═══ INFORMATION GIVEN

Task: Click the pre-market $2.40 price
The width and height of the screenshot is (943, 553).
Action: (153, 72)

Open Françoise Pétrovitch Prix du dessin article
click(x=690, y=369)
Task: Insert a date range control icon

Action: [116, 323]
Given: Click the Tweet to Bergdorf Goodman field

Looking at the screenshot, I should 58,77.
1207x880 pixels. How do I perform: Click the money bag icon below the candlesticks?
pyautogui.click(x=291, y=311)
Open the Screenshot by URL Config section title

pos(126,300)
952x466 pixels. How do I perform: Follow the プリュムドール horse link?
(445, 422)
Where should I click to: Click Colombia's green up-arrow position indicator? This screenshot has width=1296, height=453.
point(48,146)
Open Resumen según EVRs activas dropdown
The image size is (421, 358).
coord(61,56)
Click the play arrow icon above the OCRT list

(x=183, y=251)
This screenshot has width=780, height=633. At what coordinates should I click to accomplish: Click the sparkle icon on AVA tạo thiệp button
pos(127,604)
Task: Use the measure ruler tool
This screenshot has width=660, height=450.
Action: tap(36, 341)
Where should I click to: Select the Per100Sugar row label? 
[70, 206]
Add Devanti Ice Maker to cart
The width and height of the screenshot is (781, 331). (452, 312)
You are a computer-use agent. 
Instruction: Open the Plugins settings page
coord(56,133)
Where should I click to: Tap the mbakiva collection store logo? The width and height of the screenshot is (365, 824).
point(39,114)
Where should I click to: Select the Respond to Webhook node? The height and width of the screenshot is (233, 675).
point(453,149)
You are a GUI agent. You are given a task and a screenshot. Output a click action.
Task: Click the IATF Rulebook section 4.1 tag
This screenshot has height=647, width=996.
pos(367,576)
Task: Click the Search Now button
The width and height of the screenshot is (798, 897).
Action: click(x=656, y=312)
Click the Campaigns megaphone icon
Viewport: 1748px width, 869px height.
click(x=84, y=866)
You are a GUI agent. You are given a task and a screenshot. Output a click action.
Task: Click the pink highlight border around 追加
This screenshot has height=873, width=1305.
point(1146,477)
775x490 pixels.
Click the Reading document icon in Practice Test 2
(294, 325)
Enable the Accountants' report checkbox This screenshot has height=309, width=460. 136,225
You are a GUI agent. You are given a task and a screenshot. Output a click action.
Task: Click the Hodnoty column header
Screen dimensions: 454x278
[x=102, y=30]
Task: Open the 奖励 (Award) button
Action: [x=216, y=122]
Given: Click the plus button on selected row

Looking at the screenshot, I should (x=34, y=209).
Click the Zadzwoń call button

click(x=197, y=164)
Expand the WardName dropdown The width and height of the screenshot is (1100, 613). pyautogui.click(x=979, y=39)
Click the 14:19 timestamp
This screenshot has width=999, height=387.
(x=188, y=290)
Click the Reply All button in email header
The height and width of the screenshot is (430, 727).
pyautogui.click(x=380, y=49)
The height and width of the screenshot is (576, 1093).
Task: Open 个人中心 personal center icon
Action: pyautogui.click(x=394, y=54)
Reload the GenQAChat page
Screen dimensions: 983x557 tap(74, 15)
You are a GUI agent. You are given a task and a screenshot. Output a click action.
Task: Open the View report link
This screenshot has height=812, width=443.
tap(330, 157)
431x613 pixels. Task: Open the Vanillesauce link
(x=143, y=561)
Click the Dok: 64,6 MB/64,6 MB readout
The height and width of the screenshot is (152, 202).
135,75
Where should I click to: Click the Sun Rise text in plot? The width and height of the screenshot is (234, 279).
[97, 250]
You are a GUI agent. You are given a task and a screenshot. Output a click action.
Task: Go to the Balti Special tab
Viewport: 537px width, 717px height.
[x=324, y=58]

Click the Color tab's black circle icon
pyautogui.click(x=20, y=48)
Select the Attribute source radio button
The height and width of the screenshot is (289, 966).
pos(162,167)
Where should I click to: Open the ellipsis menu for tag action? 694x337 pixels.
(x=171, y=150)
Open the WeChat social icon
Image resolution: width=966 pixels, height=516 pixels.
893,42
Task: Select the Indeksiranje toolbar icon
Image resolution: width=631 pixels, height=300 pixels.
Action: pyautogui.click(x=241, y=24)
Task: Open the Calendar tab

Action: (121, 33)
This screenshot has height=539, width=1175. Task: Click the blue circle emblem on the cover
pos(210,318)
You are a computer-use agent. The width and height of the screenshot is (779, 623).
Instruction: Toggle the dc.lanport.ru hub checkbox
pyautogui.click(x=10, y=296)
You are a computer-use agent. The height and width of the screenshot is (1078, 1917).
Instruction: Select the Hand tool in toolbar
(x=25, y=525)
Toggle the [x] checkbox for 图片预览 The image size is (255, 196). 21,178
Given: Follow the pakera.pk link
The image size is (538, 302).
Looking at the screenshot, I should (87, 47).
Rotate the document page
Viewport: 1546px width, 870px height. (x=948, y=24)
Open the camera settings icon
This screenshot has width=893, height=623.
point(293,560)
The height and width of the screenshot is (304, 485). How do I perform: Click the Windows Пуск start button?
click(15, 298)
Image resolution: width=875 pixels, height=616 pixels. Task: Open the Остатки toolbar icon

══════

TASK TO COMPLETE | Write the entries out again verbatim, every one of them.

TASK RESPONSE |
Task: Click the pre-market $2.40 price
The width and height of the screenshot is (943, 553).
Action: (153, 72)

Open Françoise Pétrovitch Prix du dessin article
click(x=690, y=369)
Task: Insert a date range control icon

Action: [116, 323]
Given: Click the Tweet to Bergdorf Goodman field

Looking at the screenshot, I should 58,77.
1207x880 pixels. How do I perform: Click the money bag icon below the candlesticks?
pyautogui.click(x=291, y=311)
Open the Screenshot by URL Config section title

pos(126,300)
952x466 pixels. How do I perform: Follow the プリュムドール horse link?
(445, 422)
Where should I click to: Click Colombia's green up-arrow position indicator? This screenshot has width=1296, height=453.
point(48,146)
Open Resumen según EVRs activas dropdown
The image size is (421, 358).
coord(61,56)
Click the play arrow icon above the OCRT list

(x=183, y=251)
This screenshot has width=780, height=633. At what coordinates should I click to accomplish: Click the sparkle icon on AVA tạo thiệp button
pos(127,604)
Task: Use the measure ruler tool
This screenshot has width=660, height=450.
Action: tap(36, 341)
Where should I click to: Select the Per100Sugar row label? 
[70, 206]
Add Devanti Ice Maker to cart
The width and height of the screenshot is (781, 331). (452, 312)
You are a computer-use agent. 
Instruction: Open the Plugins settings page
coord(56,133)
Where should I click to: Tap the mbakiva collection store logo? The width and height of the screenshot is (365, 824).
point(39,114)
Where should I click to: Select the Respond to Webhook node? The height and width of the screenshot is (233, 675).
point(453,149)
You are a GUI agent. You are given a task and a screenshot. Output a click action.
Task: Click the IATF Rulebook section 4.1 tag
This screenshot has height=647, width=996.
pos(367,576)
Task: Click the Search Now button
The width and height of the screenshot is (798, 897).
Action: click(x=656, y=312)
Click the Campaigns megaphone icon
Viewport: 1748px width, 869px height.
click(x=84, y=866)
You are a GUI agent. You are given a task and a screenshot. Output a click action.
Task: Click the pink highlight border around 追加
This screenshot has height=873, width=1305.
point(1146,477)
775x490 pixels.
Click the Reading document icon in Practice Test 2
(294, 325)
Enable the Accountants' report checkbox This screenshot has height=309, width=460. 136,225
You are a GUI agent. You are given a task and a screenshot. Output a click action.
Task: Click the Hodnoty column header
Screen dimensions: 454x278
[x=102, y=30]
Task: Open the 奖励 (Award) button
Action: [x=216, y=122]
Given: Click the plus button on selected row

Looking at the screenshot, I should (x=34, y=209).
Click the Zadzwoń call button

click(x=197, y=164)
Expand the WardName dropdown The width and height of the screenshot is (1100, 613). pyautogui.click(x=979, y=39)
Click the 14:19 timestamp
This screenshot has width=999, height=387.
(x=188, y=290)
Click the Reply All button in email header
The height and width of the screenshot is (430, 727).
pyautogui.click(x=380, y=49)
The height and width of the screenshot is (576, 1093).
Task: Open 个人中心 personal center icon
Action: pyautogui.click(x=394, y=54)
Reload the GenQAChat page
Screen dimensions: 983x557 tap(74, 15)
You are a GUI agent. You are given a task and a screenshot. Output a click action.
Task: Open the View report link
This screenshot has height=812, width=443.
tap(330, 157)
431x613 pixels. Task: Open the Vanillesauce link
(x=143, y=561)
Click the Dok: 64,6 MB/64,6 MB readout
The height and width of the screenshot is (152, 202).
135,75
Where should I click to: Click the Sun Rise text in plot? The width and height of the screenshot is (234, 279).
[97, 250]
You are a GUI agent. You are given a task and a screenshot. Output a click action.
Task: Go to the Balti Special tab
Viewport: 537px width, 717px height.
[x=324, y=58]

Click the Color tab's black circle icon
pyautogui.click(x=20, y=48)
Select the Attribute source radio button
The height and width of the screenshot is (289, 966).
pos(162,167)
Where should I click to: Open the ellipsis menu for tag action? 694x337 pixels.
(x=171, y=150)
Open the WeChat social icon
Image resolution: width=966 pixels, height=516 pixels.
893,42
Task: Select the Indeksiranje toolbar icon
Image resolution: width=631 pixels, height=300 pixels.
Action: pyautogui.click(x=241, y=24)
Task: Open the Calendar tab

Action: (121, 33)
This screenshot has height=539, width=1175. Task: Click the blue circle emblem on the cover
pos(210,318)
You are a computer-use agent. The width and height of the screenshot is (779, 623).
Instruction: Toggle the dc.lanport.ru hub checkbox
pyautogui.click(x=10, y=296)
You are a computer-use agent. The height and width of the screenshot is (1078, 1917).
Instruction: Select the Hand tool in toolbar
(x=25, y=525)
Toggle the [x] checkbox for 图片预览 The image size is (255, 196). 21,178
Given: Follow the pakera.pk link
The image size is (538, 302).
Looking at the screenshot, I should (87, 47).
Rotate the document page
Viewport: 1546px width, 870px height. (x=948, y=24)
Open the camera settings icon
This screenshot has width=893, height=623.
point(293,560)
The height and width of the screenshot is (304, 485). How do I perform: Click the Windows Пуск start button?
click(15, 298)
Image resolution: width=875 pixels, height=616 pixels. Task: Open the Остатки toolbar icon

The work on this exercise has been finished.